### Source passage
-----

South Africa admits error over 'schizophrenic' Mandela signer
India's President Mukherjee speaks at the podium as a sign language interpreter punches air beside him during a memorial service for late South African President Nelson Mandela in Johannesburg
By Olivia Kumwenda-Mtambo
JOHANNESBURG (Reuters) - A South African sign-language interpreter accused of miming nonsense as world leaders paid tribute to Nelson Mandela defended himself as a "champion" signer on Thursday but said he suffered a schizophrenic episode during the event.
The interpreter, 34-year-old Thamsanqa Jantjie, told Johannesburg's Star newspaper he started hearing voices and hallucinating while on stage, resulting in gestures that made no sense to outraged deaf people around the world.
"There was nothing I could do. I was alone in a very dangerous situation. I tried to control myself and not show the world what was going on. I am very sorry. It's the situation I found myself in," he told the paper.
The government admitted Jantjie was not a professional interpreter but played down security concerns at his sharing the podium with world leaders including U.S. President Barack Obama at the memorial on Tuesday.
"He was procured. He did not just rock up," Deputy Disabilities Minister Hendrietta Bogopane-Zulu told a news conference. "Did a mistake happen? Yes. He became overwhelmed. He did not use the normal signs. We accept all that."
After the memorial, South Africa's leading deaf association denounced him as a fake, making up gestures to be put into the mouths of Obama and his South African counterpart Jacob Zuma.
Jantjie said he did not know what triggered the attack and said he took medication for his schizophrenia.
At the White House in Washington, a Secret Service spokesman said it was up to the host organizing to handle program items such as stage participants or sign language interpreters.
"For the purposes of this memorial service, this would include vetting them for criminal history and other appropriate records checks," said the spokesman, Brian Leary.

-----

### Data to examine
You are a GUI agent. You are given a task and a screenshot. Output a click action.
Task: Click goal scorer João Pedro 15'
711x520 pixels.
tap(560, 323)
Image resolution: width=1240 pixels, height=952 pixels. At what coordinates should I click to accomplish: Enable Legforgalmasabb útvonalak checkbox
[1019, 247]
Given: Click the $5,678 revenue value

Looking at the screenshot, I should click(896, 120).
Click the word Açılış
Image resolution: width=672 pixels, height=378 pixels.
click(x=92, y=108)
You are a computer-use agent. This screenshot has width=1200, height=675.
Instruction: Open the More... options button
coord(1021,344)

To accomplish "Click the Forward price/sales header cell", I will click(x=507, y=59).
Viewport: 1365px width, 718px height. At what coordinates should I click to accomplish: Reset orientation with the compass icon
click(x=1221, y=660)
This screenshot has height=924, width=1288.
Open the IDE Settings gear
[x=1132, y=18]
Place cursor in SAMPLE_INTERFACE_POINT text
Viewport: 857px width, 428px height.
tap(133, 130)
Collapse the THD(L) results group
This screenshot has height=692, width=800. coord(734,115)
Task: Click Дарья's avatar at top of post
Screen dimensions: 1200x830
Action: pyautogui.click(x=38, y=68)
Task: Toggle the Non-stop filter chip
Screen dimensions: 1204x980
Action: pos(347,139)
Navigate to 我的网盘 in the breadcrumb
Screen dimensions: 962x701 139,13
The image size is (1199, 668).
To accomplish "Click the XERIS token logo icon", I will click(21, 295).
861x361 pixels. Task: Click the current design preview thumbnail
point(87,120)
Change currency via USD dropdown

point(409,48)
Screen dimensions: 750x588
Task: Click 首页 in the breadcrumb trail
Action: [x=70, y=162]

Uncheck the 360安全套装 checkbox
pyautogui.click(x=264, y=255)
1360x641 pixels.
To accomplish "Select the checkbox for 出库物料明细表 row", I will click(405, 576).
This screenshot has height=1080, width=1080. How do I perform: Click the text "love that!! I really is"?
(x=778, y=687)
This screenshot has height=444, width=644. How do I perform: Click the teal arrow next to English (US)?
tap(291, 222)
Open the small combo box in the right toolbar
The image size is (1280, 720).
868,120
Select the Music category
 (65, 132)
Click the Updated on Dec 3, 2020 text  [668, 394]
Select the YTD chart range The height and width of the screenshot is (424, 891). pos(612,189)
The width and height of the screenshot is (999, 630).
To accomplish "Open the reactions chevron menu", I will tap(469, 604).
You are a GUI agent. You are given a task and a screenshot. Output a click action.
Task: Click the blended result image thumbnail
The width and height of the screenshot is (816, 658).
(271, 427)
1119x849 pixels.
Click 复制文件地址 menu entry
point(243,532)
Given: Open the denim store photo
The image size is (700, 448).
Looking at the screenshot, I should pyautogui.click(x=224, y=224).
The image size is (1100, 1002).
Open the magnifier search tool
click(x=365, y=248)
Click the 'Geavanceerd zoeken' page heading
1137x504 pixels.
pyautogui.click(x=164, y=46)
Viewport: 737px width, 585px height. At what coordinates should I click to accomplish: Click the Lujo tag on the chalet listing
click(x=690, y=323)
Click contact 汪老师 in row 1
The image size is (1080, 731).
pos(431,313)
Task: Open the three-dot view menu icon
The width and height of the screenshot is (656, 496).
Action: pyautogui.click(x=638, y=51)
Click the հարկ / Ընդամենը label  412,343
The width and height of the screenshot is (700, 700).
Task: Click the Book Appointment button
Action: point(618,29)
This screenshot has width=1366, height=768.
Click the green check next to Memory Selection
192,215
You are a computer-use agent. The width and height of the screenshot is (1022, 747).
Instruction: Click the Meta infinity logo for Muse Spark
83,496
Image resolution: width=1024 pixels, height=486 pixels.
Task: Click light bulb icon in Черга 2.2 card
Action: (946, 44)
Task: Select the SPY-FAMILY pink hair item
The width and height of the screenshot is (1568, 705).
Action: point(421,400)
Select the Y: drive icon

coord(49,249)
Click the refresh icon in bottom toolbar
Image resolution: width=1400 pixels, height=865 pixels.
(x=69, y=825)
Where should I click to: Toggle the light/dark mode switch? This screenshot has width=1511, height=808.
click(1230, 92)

-----

### Your goal
Pick up the news report on the sign-language interpreter at the Mandela memorial, which stands before the lines, and continue it from its final sentence.

### Answer to the problem
He said security measures agreed upon by the U.S. Secret Service and South African government security officials had been in place during the memorial, where President Barack Obama had delivered an address.
"Secret Service special agents are always in close proximity to the president whether he is overseas or in residence at the White House," said Leary.
Besides the security issues, the controversy has cast a shadow over South Africa's 20-day farewell to its first black president, who died a week ago aged 95.
It also heaps more pressure on Zuma, who is fighting a slew of corruption allegations against him and his administration and who was booed by the crowd on Tuesday.
Footage from two large African National Congress (ANC) events last year shows Jantjie signing on stage next to Zuma, although the ruling party said it had no idea who he was.
In a radio interview, Jantjie said he was happy with his performance at the memorial.
"Absolutely, absolutely. I think that I've been a champion of sign language," he told Johannesburg's Talk Radio 702.
When contacted by Reuters, he said he could not understand why people were complaining now, rather than after other events. "I'm not a failure. I deliver," he said.
The publicity surrounding Jantjie's unconventional gestures - experts said he did not know even basic signs such as "thank you" or "Mandela" - sparked a frenetic hunt for him and his employers.